As longtime readers know, I'm an unabashed Kindle booster. I don't think it's for everyone, but for a subset of people like me--people who buy a lot of new books every year, so that the half-price books make it cost effective, people who spend a lot of time in transit, and people who travel a lot for work--it's a godsend. But of course an ebook reader is only as good as the books available on it. I opted for the Kindle in large part because Amazon was behind it, and I figured with their distribution capability, the Kindle was very likely to win the market shakeout.
As it prepares to launch Kindle 2.0, it looks like they're making great strategic decisions to increase their dominance of the ebook marketplace:
Amazon.com Inc. is announcing a new version of its Kindle e-book reader on Monday. And, in a sign that the electronic book is gaining clout in the publishing world, Amazon is also expected to say it has acquired a new work by best-selling novelist Stephen King that will be available exclusively, at least for a time, on Kindle.
Many publishers have long feared that Amazon would persuade a major author to write for its Kindle on an exclusive basis. Although retailers such as Barnes & Noble Inc. have long published their own books, they have struggled to find distribution outside their own stores. But Amazon has already proven that it can sell as many Kindles as it can manufacture.

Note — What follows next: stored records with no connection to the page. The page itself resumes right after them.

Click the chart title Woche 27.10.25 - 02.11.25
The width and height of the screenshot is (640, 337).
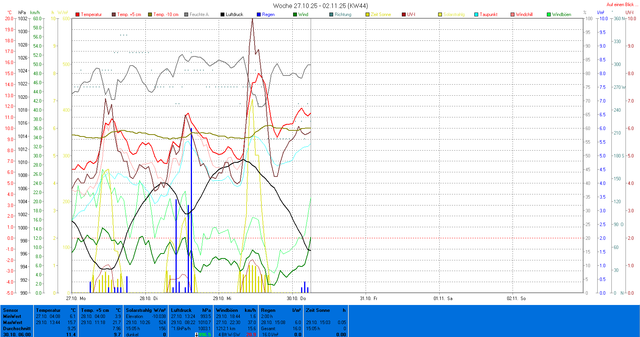pos(320,6)
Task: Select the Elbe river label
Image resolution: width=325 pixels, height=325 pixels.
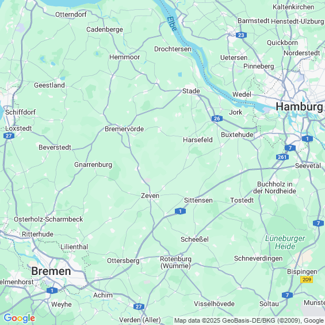Action: coord(172,24)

Indeed, Amazon is working to overcome the supply problems that have plagued the device.
A lot of people in top management must have been biting their fingernails trying to decide how many of the new units to produce. The major problem with Kindle 1.0 turned out to be too much demand; Amazon kept running out of the units, even over the crucial Christmas season. This is the kind of problem you want to have--but if Amazon wants to decisively win the ebook wars, it needs to have (duh!) a lot of readers.
On the other hand, the market for luxury gadgets, no matter how useful and money-saving in the long run (for its target market, anyway), is not exactly robust right now. They don't want to have a glut of the things either.